The handoff repeats all night, across every project at once. The point is to combine local speed and privacy with frontier-level judgement: the best of both, without a human babysitting the cycle.

Write ↔ reviewOne produces, one approves.

Under the hood

Everything the writer needs runs on the machine in front of you. The only piece in the cloud is the reviewer.

Apple SiliconAn M-series Mac runs the whole writer side locally.
MLXApple's ML framework serves the local model fast on the GPU.
Qwen / GemmaThe local LLMs that write the code (Qwen, or Google's Gemma), on-device.
Claude Opus / FableThe frontier reviewer that checks every change.
Claude CodeThe agent runtime that drives the loop.
gitEvery step is versioned and snapshotted.
Local-firstThe writer runs on your Apple Silicon Mac.
Six lanes, in parallelIndependent projects advance together.

The lanes

A "lane" is an independent project the loop drives.
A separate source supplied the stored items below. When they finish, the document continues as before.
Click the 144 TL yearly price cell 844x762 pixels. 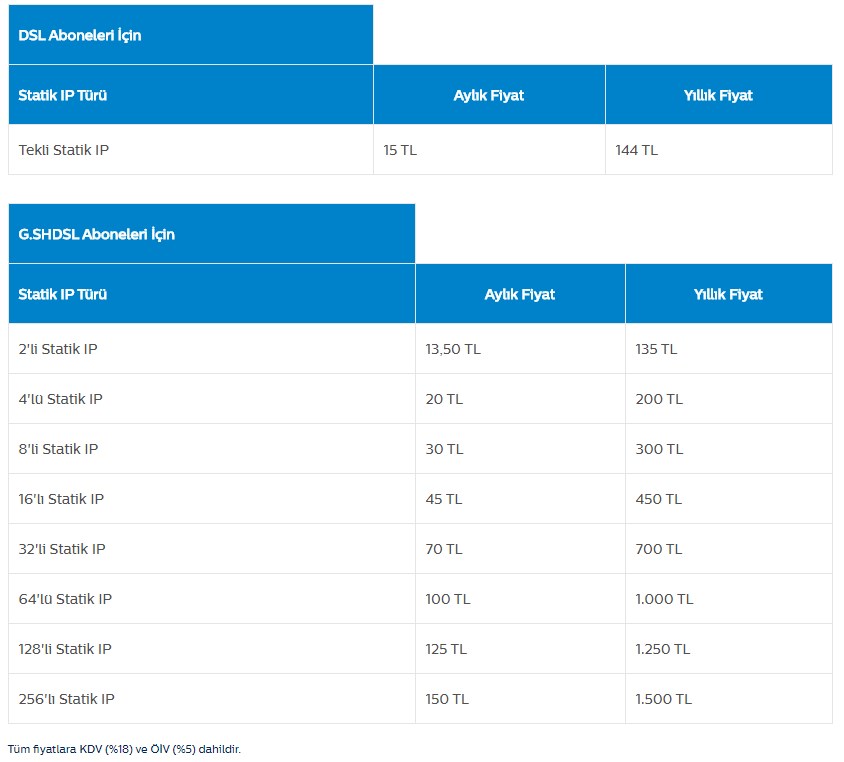(x=637, y=150)
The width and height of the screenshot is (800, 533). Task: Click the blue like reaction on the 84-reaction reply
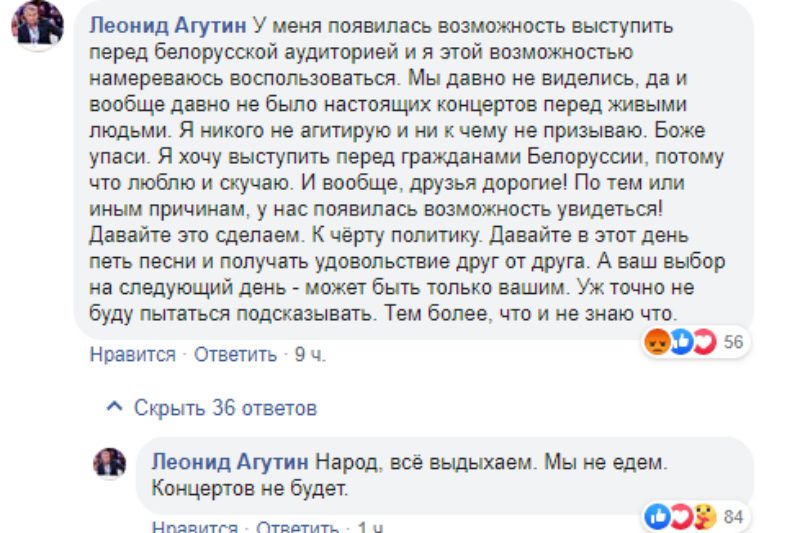[658, 516]
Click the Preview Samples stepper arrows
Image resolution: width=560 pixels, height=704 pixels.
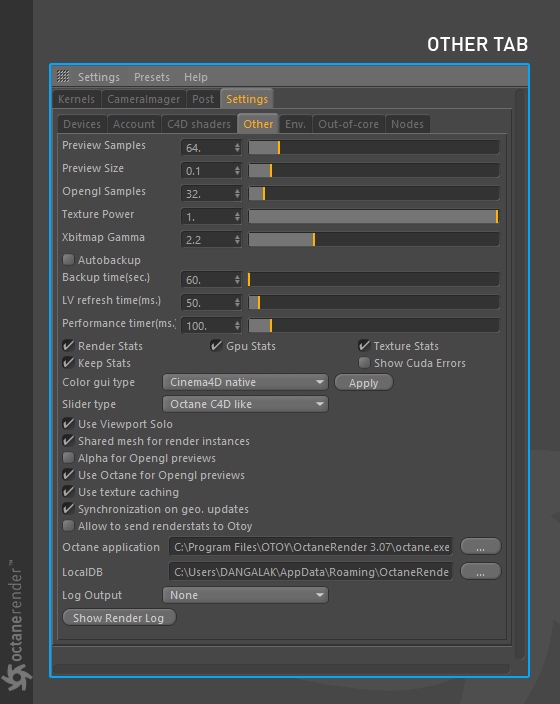(x=237, y=148)
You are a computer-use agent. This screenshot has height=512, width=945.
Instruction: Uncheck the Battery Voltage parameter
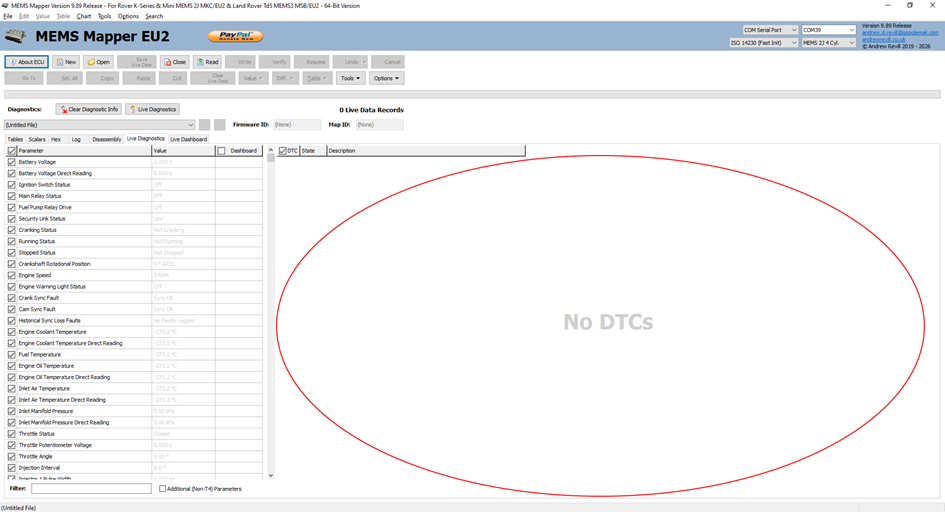pos(12,162)
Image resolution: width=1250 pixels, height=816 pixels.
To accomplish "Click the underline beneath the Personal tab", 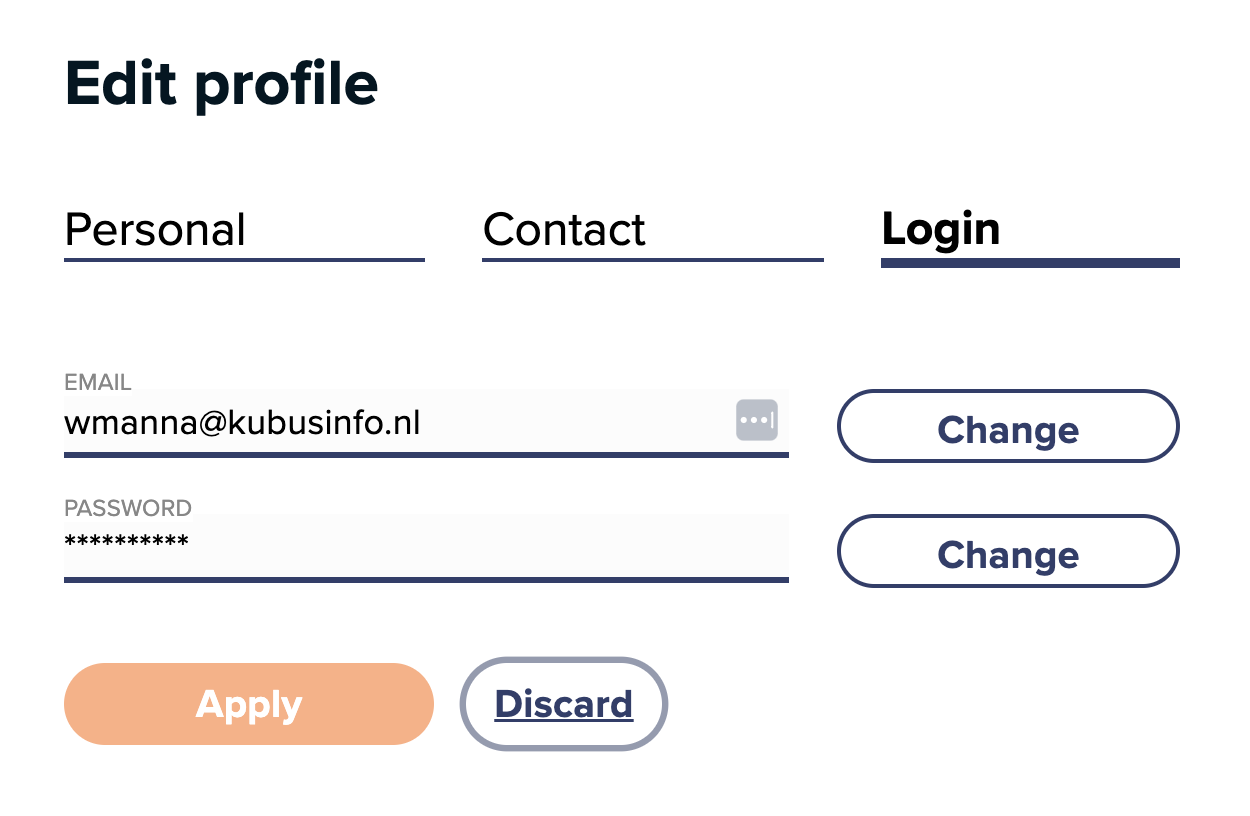I will coord(244,260).
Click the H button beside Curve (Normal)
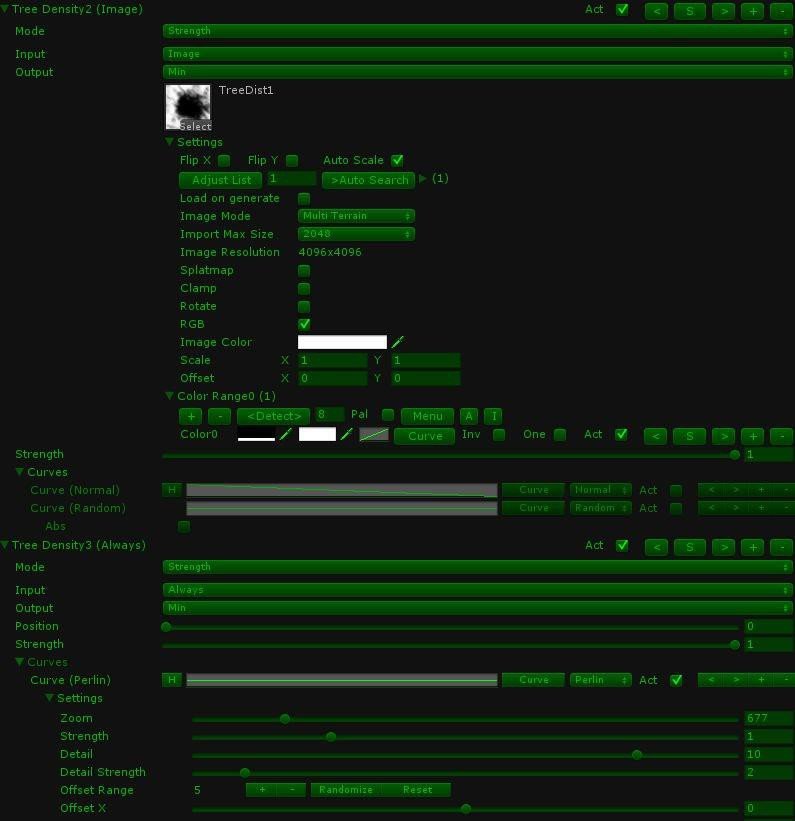Viewport: 795px width, 821px height. [172, 490]
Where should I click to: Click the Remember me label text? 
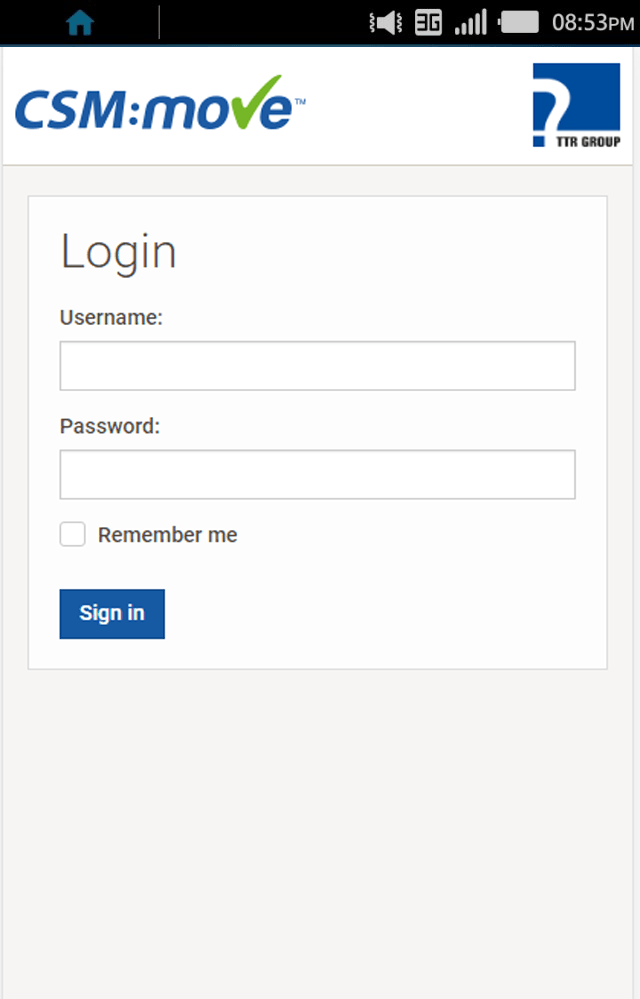coord(167,535)
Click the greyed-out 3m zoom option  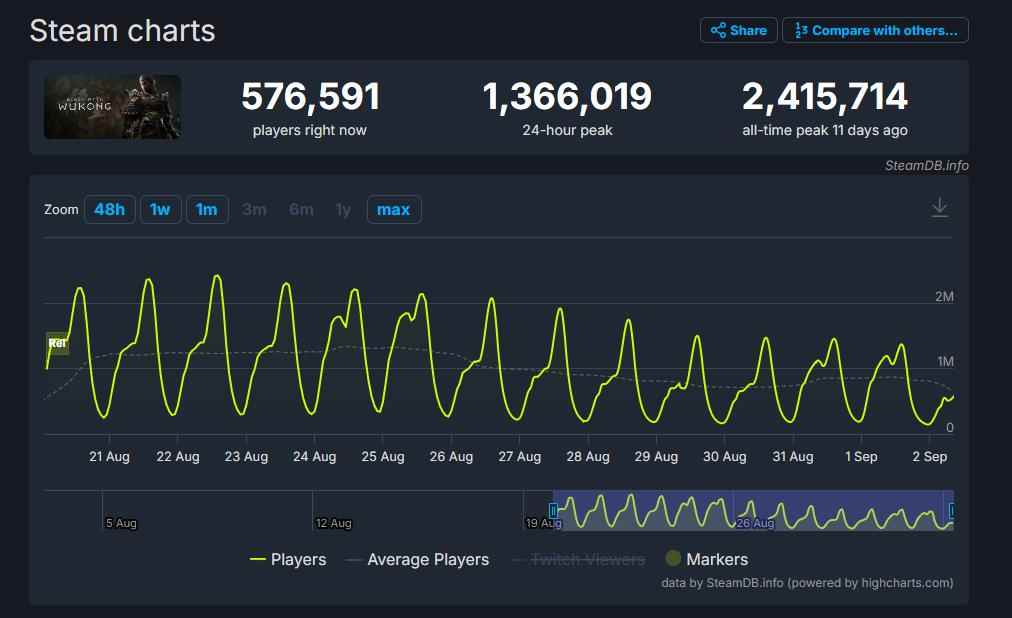(254, 210)
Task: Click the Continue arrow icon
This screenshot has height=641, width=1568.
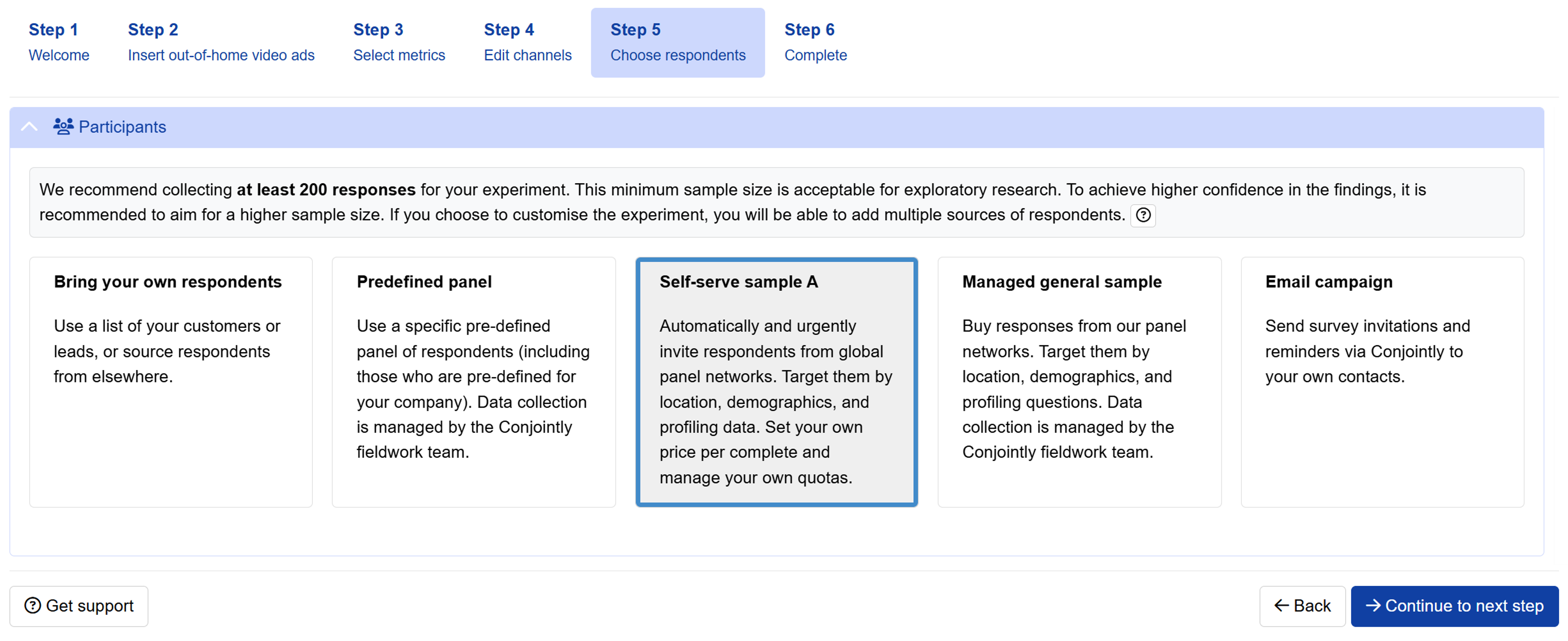Action: coord(1373,606)
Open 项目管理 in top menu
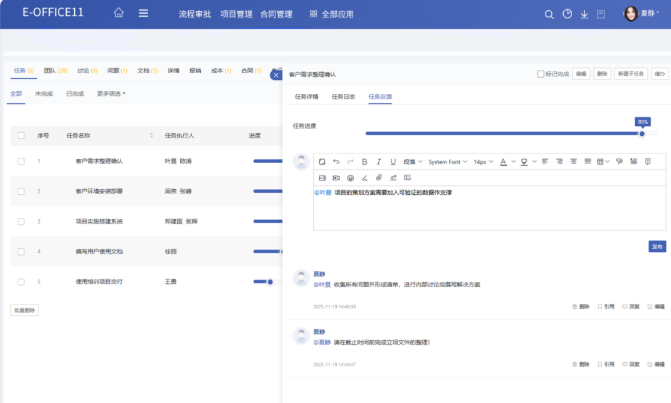Viewport: 671px width, 403px height. (234, 15)
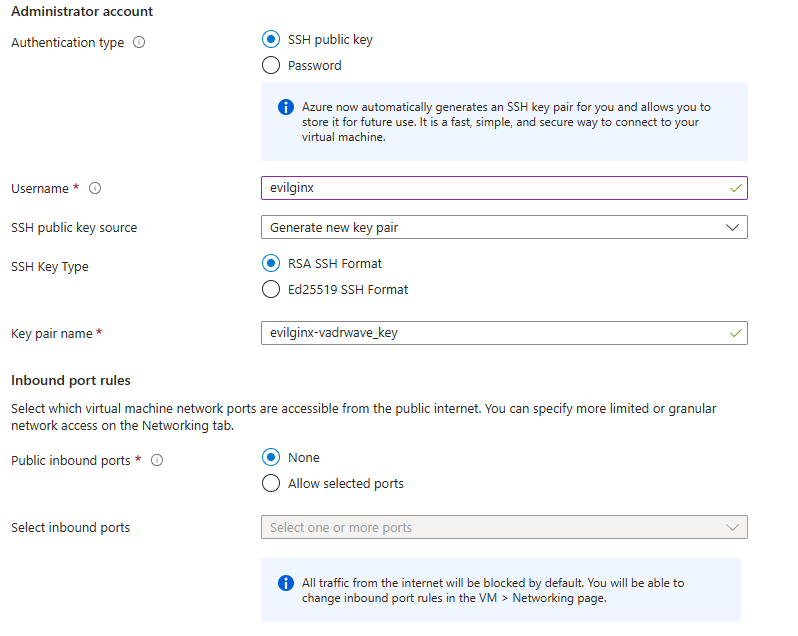The width and height of the screenshot is (798, 636).
Task: Click the Administrator account heading
Action: click(82, 11)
New lanes spin up as fast as a backlog can be written. A sample of what is green-lit right now:

bullhornA local-first investor desk.
The Card RoomHandcrafted solitaire & puzzles.
explorablesInteractive explainers.
HistoryMâchéA turn-based tactical wargame.
vendormergeOn-prem master-data dedup.

Safety & self-healing

An unattended loop has to be hard to break and easy to recover. Three things keep it honest:

  • Git safety nets. Every change is versioned and snapshotted, so the loop can experiment freely; nothing is ever lost.
  • Self-healing. A model watchdog and deterministic state writers keep the loop alive through restarts, with no babysitting.
  • Mission control. A live dashboard shows every lane at a glance: what shipped, what is building, and what needs a human.
Git safety netsVersioned, snapshotted, reversible.
Self-healingSurvives restarts on its own.
Mission controlEvery lane at a glance.

Privacy & your data

Be clear-eyed about where the data goes, because the honest answer is the selling point.

  • The writer is local. Your code, your backlog, and the model that writes them stay on your machine. Nothing leaves to generate a change.
  • The reviewer is cloud. The review step sends the relevant diff to a frontier model (Claude Opus / Fable). That is a deliberate trade: frontier judgement in exchange for the review context leaving the machine.
This is not a full air-gap, and it does not pretend to be. If a lane must never touch the cloud, the review step can be scoped, redacted, or run against a local reviewer instead.

Getting one running

AUTO_HERMES is built and operated by siTOTis for teams who want frontier capability without handing their whole codebase to the cloud. If you want one running on your Mac, start here.

Work with siTOTis

FAQ

Does it really run with no one watching?
Yes. Once a backlog is written, the loop writes, tests, reviews, and promotes on its own overnight. A human reviews the morning's results, not the cycle itself.
What does the local model need?
An Apple Silicon Mac with enough unified memory to hold the model. The writer is served through MLX; the heavier the machine, the more lanes it can hold at once.
Why two models instead of one?
A local model is fast, private, and cheap to run, but a frontier model still has the sharper judgement. Splitting the roles gets the speed of local with the quality bar of frontier.
Can it work on my existing codebase?
That is the intended use. Each lane is just a repo with a backlog. New lanes are added as fast as you can describe the work.
What happens when a change is wrong?
It does not get promoted. The reviewer sends it back with notes, and because every step is in git, a bad path is reverted without losing anything.